The third thing I need to do is decide if I should destroy my gear and backpack. This will not be necessary. All I have left is my rifle and a few rounds of ammo. I am not carrying anything he can use. There are no grenades or classified information here. The checklist is complete.
Now, I focus on myself. The only question here is whether I can do anything to prolong my life. This is also a zero. Even if I could lift my arms, there is no way to stop the bleeding from my neck. It is the one place where a tourniquet cannot be tightened.
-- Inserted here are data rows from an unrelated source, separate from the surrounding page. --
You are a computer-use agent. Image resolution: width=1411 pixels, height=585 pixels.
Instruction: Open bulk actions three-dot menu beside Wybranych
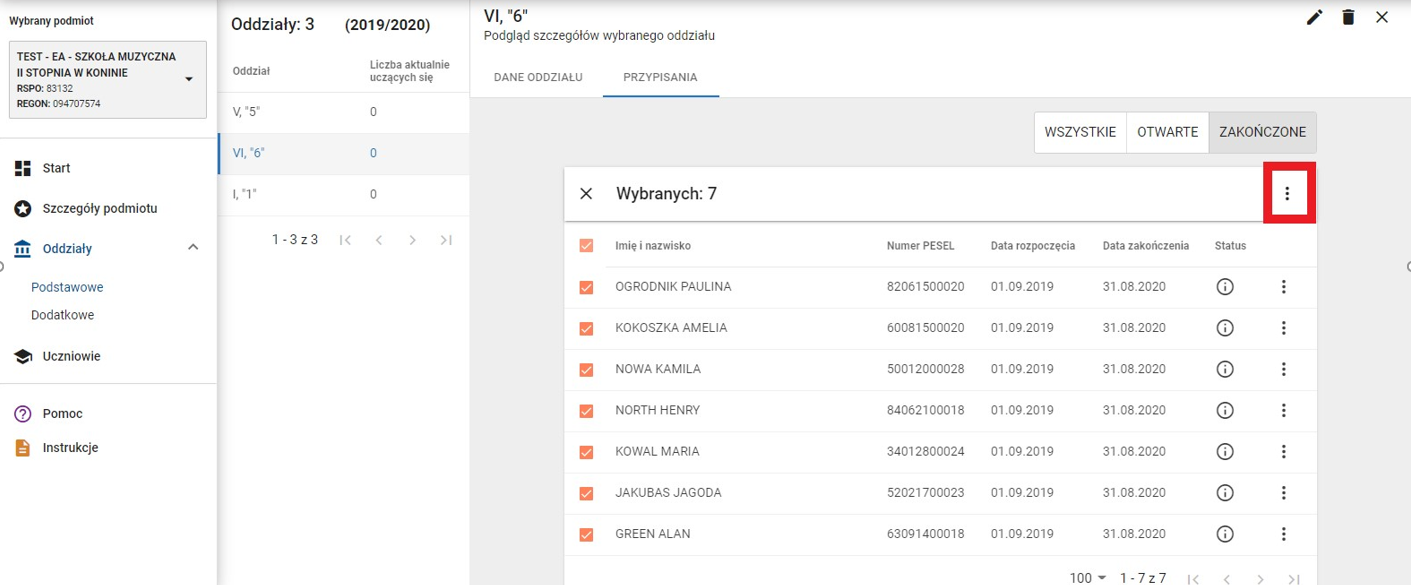click(1287, 194)
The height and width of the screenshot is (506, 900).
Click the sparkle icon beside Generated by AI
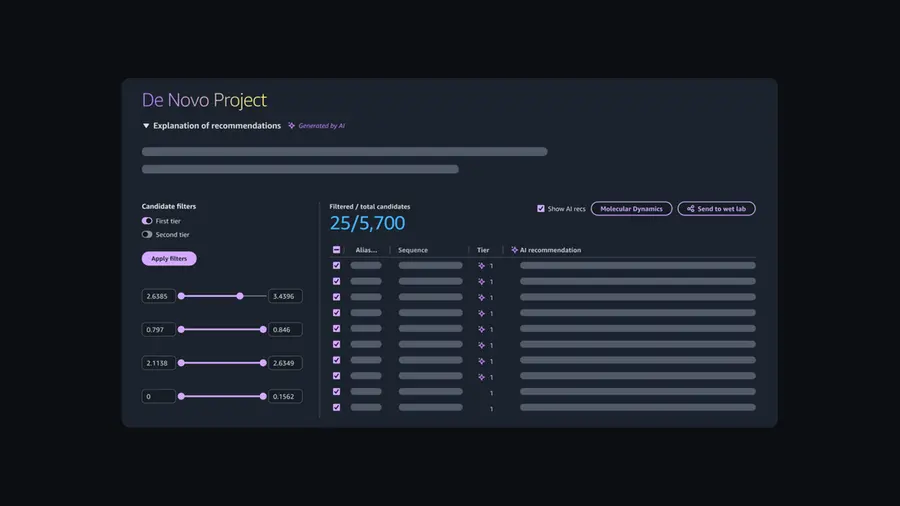click(292, 126)
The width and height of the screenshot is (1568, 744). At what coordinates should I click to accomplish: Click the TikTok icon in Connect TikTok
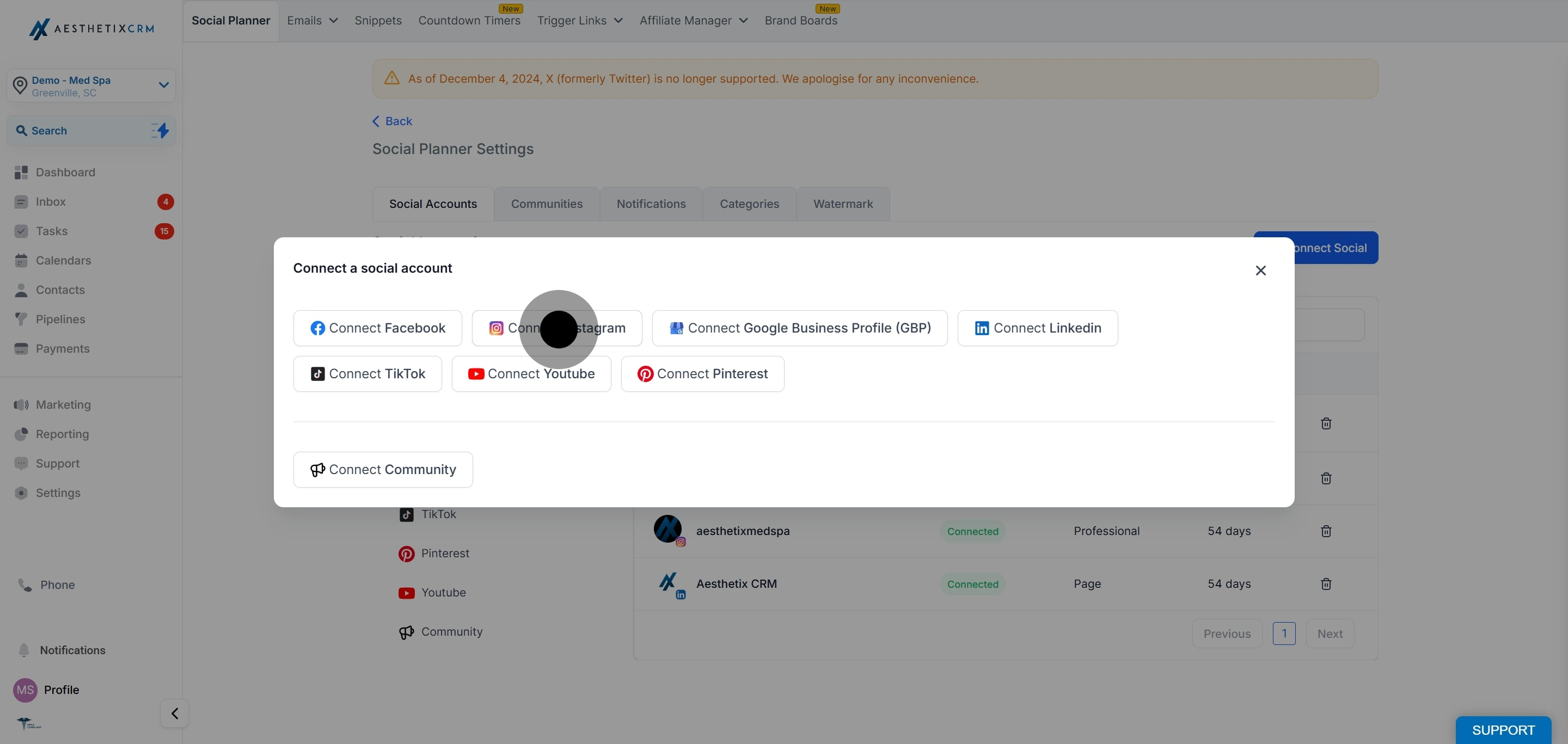point(317,373)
The only thing I can do is slow my breathing and stay in control of my head. A quick assessment tells me that I am breathing too fast and too shallow. If I do not take the air in slower and push it deeper, fear will consume me.
As luck would have it, controlled breathing is a mandatory skill for SEALs. I spent many days in the training pool pushed to the brink of losing consciousness before earning a small amount of oxygen from my tank. It would be just enough to keep me from blacking out. I did this repeatedly—for hours at a time—all in an effort to expand my lung capacity. I can still hear the commander shouting at me through my underwater headset. “You’re not breathing on count, Cunningham! Breathe in for three, out for three…in for three, out for three. You can either do this right, or you can die. It’s your choice.”
There is no grand reward for doing it right. Your only prize is the minimum amount of oxygen needed to protect you from having permanent brain damage. After surfacing from training sessions, I would go for a long run up to the highest elevation I could find—just to take in as much air as I wanted. It put me back in control of oxygen, and my head. Most days, I closed my eyes and focused on the sweet smell of the air as it passed through my sinuses on its way to my lungs. Ironically, restricted breathing from an underwater tank is where I learned fresh air has a sweet aroma. The smell of air is something you take for granted until you have to fight for it.
Here I am again—fighting for air. This time, I am fighting for just enough to keep me alive for a minute or two. Some positive news is my controlled breathing is beginning to work. The panic pushing its way to the surface is subsiding. I cannot move my head, but I can look around a little with my eyes. I want to know more about the place where I am taking my final breaths. I like that it is peaceful and quiet. Soldiers rarely get such a serene place to die. Again, I appear to be the lucky one.
None of my body parts are responding to my nervous system. Not being able to move is a very vulnerable feeling, especially behind enemy lines. I push the thought out of my head and focus on my surroundings. White limestone boulders cover the hillside on which I am lying motionless. These beautiful rocks line the beaches of most of the small islands of the Arabian Sea. The soil I am dying on is one of four groups of islands owned by the nation of Yemen.
Unfortunately, I am too far from the ocean to hear the waves along the boulders. It would be nice to hear the water right now. I cannot think of a better sound to hear when you are dying than waves breaking at the edge of an ocean.